Which might explain why I’ve been making up for lost time on the starchy-creamy front ever since I was old enough to cook. Sometimes I even taunt her during our weekly phone conversations with stories of creamy dishes I make like Quick and Creamy Lasagna For Two, just to get a cream and carb-loathing rise out of her. (Heh heh.)
One of the last things on my starchy-creamy discovery frontier has been tapioca. It’s been as foreign to me as tuna noodle casserole is for as long as I can remember. That is until recently, when I came across tapioca pearls at my favorite Asian grocery story. Bags and bags of tiny pearls, large pearls, translucent multi-colored zig zags were stacked high in a beguiling section of the store full of other exotica like panadus leaf extract, grass jelly and basil seed drink. What had I been missing all these years?
I had to bring some home to find out. But since I’d never even touched the stuff before, I was a blank slate of sorts. I turned to the lovely Nancy McDermott’s excellent cookbook, Quick and Easy Vietnamese and took a gander at her treatment of tapioca in her recipe for Warm Banana-Coconut Pudding with Tapioca Pearls for tips, and took it from there.
Since tapioca by itself can be kind of dull, I topped the coconut creamy mess (which just so happens to be vegan) with a tropical fruit partner: ripe pineapple caramelized with vanilla bean, star anise, cinnamon, and dark rum.
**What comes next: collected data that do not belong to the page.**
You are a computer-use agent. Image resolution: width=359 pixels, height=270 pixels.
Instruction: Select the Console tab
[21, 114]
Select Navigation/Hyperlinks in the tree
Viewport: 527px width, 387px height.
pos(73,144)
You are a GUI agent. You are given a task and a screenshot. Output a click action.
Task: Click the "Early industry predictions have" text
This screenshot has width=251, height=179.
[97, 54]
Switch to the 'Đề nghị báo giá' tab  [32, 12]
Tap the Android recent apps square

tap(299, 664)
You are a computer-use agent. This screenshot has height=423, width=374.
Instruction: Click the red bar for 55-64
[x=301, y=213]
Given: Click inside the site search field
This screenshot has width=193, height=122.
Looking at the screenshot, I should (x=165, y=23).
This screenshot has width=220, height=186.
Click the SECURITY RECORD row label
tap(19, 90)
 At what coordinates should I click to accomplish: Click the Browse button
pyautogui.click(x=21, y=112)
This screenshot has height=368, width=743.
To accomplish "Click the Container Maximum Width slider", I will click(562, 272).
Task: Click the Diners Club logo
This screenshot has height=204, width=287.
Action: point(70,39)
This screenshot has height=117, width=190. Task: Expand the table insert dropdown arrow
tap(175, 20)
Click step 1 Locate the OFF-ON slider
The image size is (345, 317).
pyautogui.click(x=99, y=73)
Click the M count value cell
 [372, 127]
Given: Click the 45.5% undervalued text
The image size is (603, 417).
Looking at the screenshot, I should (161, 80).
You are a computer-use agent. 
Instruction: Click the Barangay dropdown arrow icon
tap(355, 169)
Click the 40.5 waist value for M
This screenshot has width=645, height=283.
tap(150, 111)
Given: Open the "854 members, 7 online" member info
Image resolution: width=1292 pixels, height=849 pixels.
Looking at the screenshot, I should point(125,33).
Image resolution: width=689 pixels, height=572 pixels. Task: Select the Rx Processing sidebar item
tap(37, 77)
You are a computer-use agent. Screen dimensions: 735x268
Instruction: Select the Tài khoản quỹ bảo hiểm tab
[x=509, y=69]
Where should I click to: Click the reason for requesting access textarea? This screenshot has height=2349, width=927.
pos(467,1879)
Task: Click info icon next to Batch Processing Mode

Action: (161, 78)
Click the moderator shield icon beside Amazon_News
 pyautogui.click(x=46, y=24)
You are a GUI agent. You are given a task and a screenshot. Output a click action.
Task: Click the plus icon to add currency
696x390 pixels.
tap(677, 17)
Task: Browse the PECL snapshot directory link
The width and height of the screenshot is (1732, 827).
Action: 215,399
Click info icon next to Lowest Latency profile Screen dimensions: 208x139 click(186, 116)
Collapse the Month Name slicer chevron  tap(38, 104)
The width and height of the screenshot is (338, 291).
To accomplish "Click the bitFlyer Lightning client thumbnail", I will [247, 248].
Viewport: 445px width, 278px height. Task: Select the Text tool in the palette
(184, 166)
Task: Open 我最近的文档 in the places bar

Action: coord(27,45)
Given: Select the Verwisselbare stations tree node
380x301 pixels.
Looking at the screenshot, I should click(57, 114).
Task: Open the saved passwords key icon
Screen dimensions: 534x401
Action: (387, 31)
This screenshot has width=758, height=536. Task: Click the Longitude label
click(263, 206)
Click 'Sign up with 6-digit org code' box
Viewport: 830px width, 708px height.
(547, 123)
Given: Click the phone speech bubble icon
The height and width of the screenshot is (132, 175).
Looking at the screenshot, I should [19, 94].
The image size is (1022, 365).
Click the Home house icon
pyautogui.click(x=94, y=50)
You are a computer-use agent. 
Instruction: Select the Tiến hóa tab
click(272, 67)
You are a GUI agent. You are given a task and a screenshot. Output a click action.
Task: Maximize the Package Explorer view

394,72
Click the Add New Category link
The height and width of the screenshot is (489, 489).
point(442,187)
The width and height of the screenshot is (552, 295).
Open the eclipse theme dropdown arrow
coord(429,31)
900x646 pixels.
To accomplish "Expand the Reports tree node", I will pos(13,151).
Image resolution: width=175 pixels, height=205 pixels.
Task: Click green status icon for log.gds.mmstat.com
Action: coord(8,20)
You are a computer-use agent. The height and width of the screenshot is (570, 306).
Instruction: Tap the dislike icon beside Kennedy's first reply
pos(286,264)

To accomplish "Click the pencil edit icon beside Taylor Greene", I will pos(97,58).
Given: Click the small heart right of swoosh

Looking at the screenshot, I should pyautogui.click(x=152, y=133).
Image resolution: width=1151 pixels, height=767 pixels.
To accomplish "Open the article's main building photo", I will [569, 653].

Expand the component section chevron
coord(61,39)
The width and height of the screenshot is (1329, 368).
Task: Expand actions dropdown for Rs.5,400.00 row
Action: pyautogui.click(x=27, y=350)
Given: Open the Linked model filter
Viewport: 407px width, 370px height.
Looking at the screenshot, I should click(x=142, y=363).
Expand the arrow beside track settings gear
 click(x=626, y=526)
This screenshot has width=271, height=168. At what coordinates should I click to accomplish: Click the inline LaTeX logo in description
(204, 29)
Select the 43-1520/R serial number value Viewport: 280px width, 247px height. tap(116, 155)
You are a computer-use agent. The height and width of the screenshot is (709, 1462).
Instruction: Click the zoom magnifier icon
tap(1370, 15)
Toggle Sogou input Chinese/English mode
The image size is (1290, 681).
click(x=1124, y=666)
The results are not anything close to the thick, dairy-laden tapioca pudding I missed out on as a kid growing up in Wisconsin. But it is creamy, soothing, and super delicious. So I don’t mind so much that I only recently discovered the creamy goodness of tapioca; I can eat it like a kid now, and that’s good enough for me.
Creamy Coconut Tapioca Pudding with Spiced Pineapple
Serves 4 (with some leftovers for breakfast!)
3 cup water
1/2 cup plus 2 tablespoons small tapioca pearls (not instant tapioca)
1/2 vanilla bean
2/3 cup sugar
One 13.5-ounce can coconut milk
1 generous pinch salt
2 tablespoons butter
One 2-pound pineapple, peeled, cored and chopped
1/2 vanilla bean
2 star anise
1/2 cinnamon stick
2 tablespoons brown sugar
2 tablespoons dark rum
Bring the water to a boil in a medium saucepan. Gradually stir in the tapioca, reduce heat and simmer gently, stirring frequently (especially on the bottom of the pan), until the tapioca have begun to soften and have tiny white dots in the center of each pearl, 10 minutes.
Split the vanilla bean and scrape out the sticky dark seeds from pod. Add pod, seeds, sugar, coconut milk, and salt to pan, continue to cook over low, stirring frequently, until the tapioca are tender, about 10 to 15 minutes. Transfer to a large metal bowl and chill until cool and thickened, 30 minutes.
Meanwhile, make the pineapple. Split the vanilla pod and scrape the sticky black seeds. Heat the butter (or 1 tablespoon of vegetable oil, if making the dessert vegan) over medium high heat in a large saute pan until melted. Add the vanilla seeds and pod, pineapple, star anise, and cinnamon stick to the pan. Saute until the fruit begins to caramelize, 10 minutes. Turn off the heat, add the rum and sugar. Return to medium heat and simmer until the juices are thick and syrupy, about 10 minutes.
Spoon the tapioca into 4 pudding dishes or high ball glasses. Top with the warm pineapple and serve. (Leftover tapioca and pineapple can be covered and kept in the refrigerator separately for up to 1 week. Reheat the pineapple briefly. You may wish to thin the pudding with a bit of coconut milk or dairy milk to loosen the texture.)